### [Task statement]
All lines with the word "agent" in the material below are required.

^^^^

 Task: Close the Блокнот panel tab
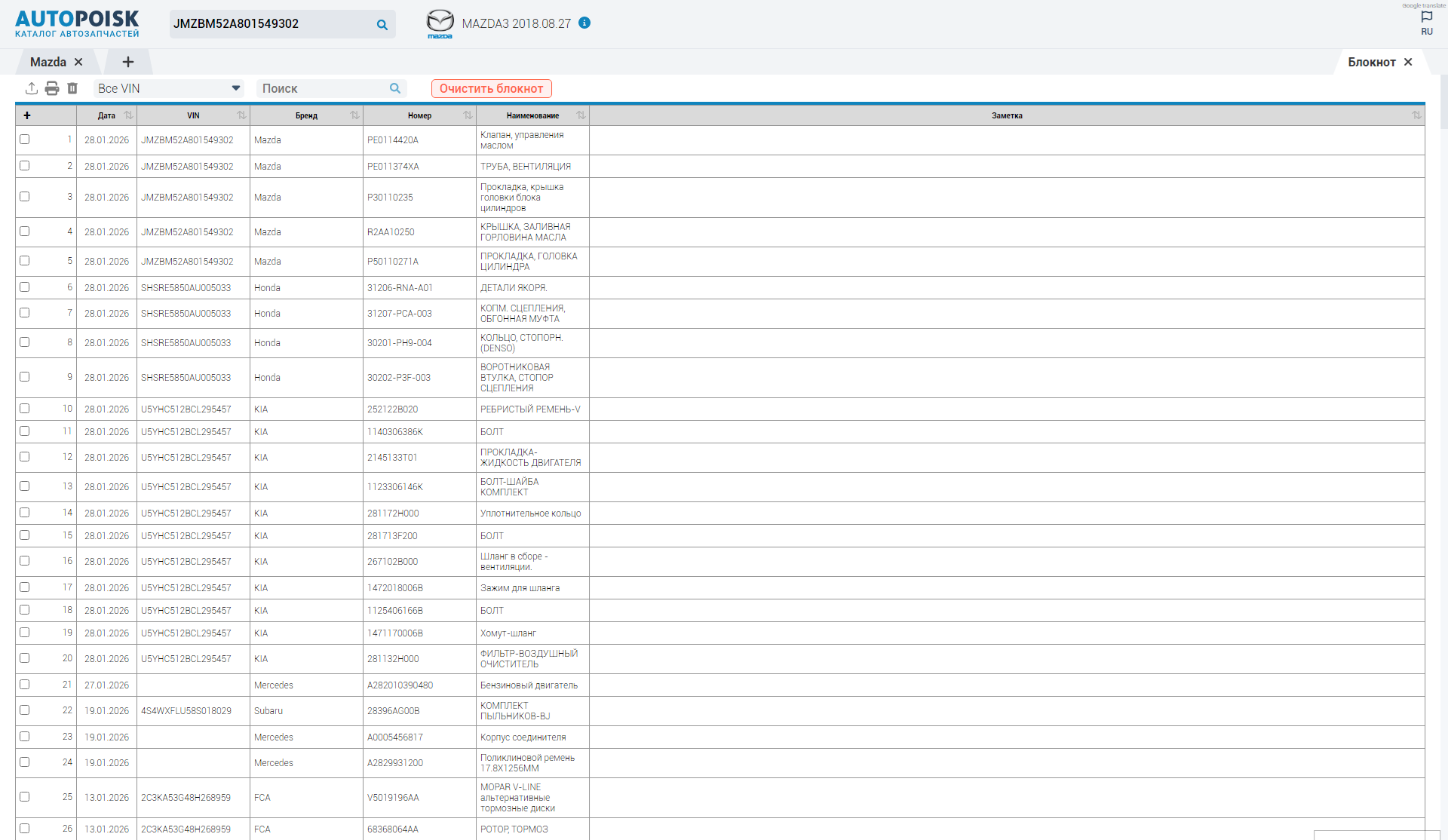pyautogui.click(x=1408, y=62)
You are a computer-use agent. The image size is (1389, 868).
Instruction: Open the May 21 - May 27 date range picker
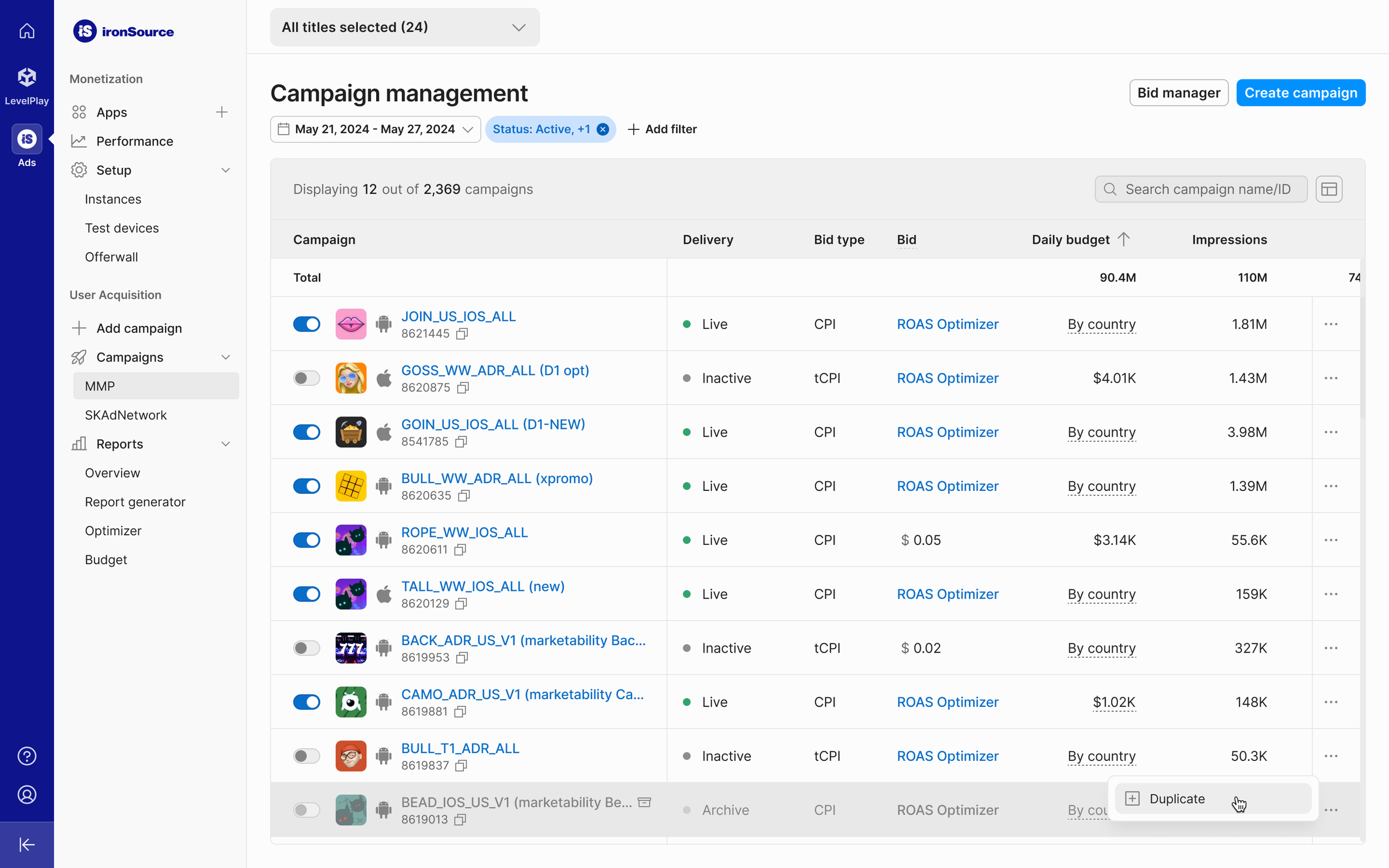pos(375,129)
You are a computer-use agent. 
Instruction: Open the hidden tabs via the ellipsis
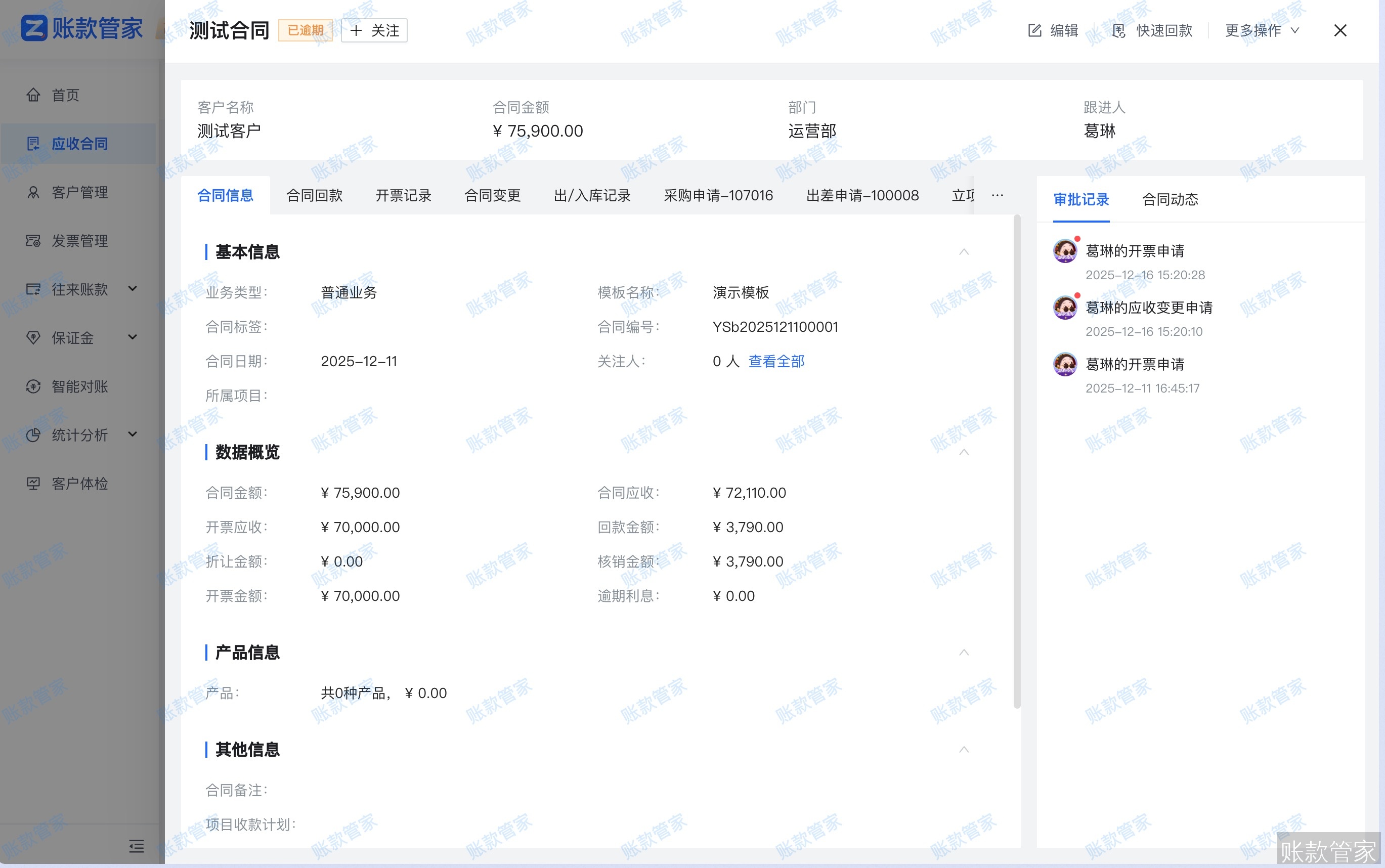(x=997, y=195)
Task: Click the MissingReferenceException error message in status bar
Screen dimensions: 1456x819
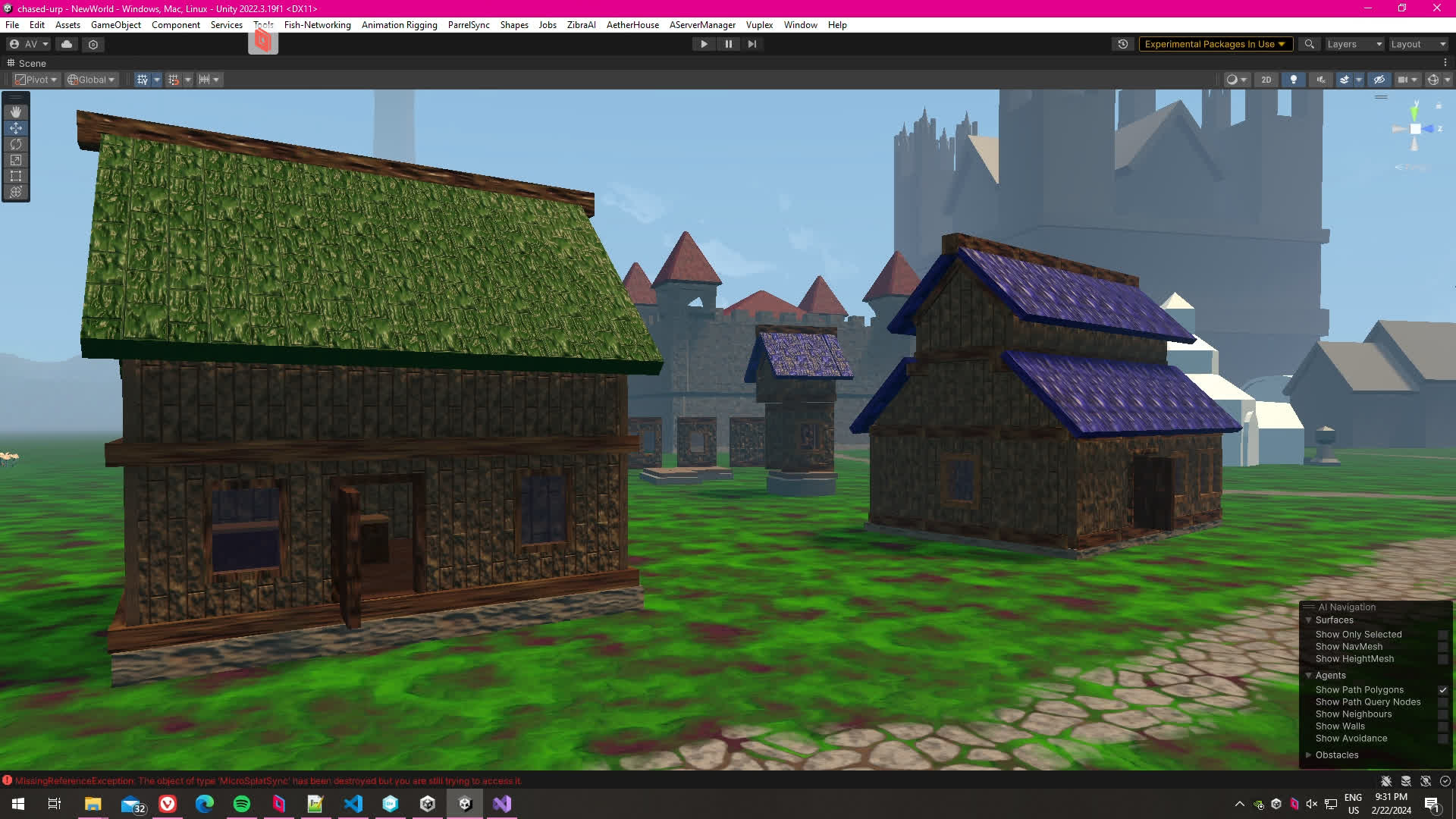Action: [267, 781]
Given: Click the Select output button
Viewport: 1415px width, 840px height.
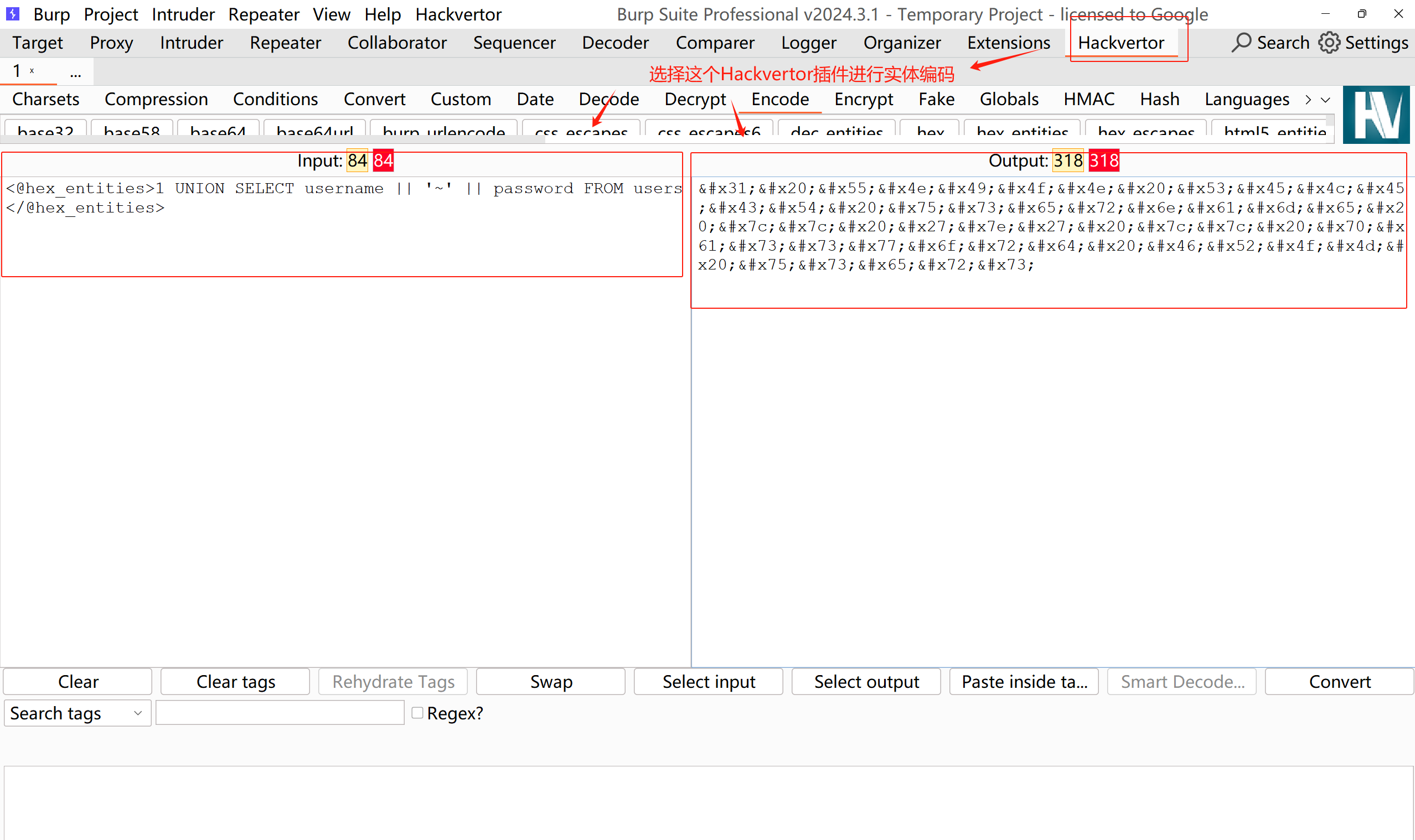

^^^^

### [Response box]
You are a computer-use agent. The image size is (1389, 868).
You are a computer-use agent. 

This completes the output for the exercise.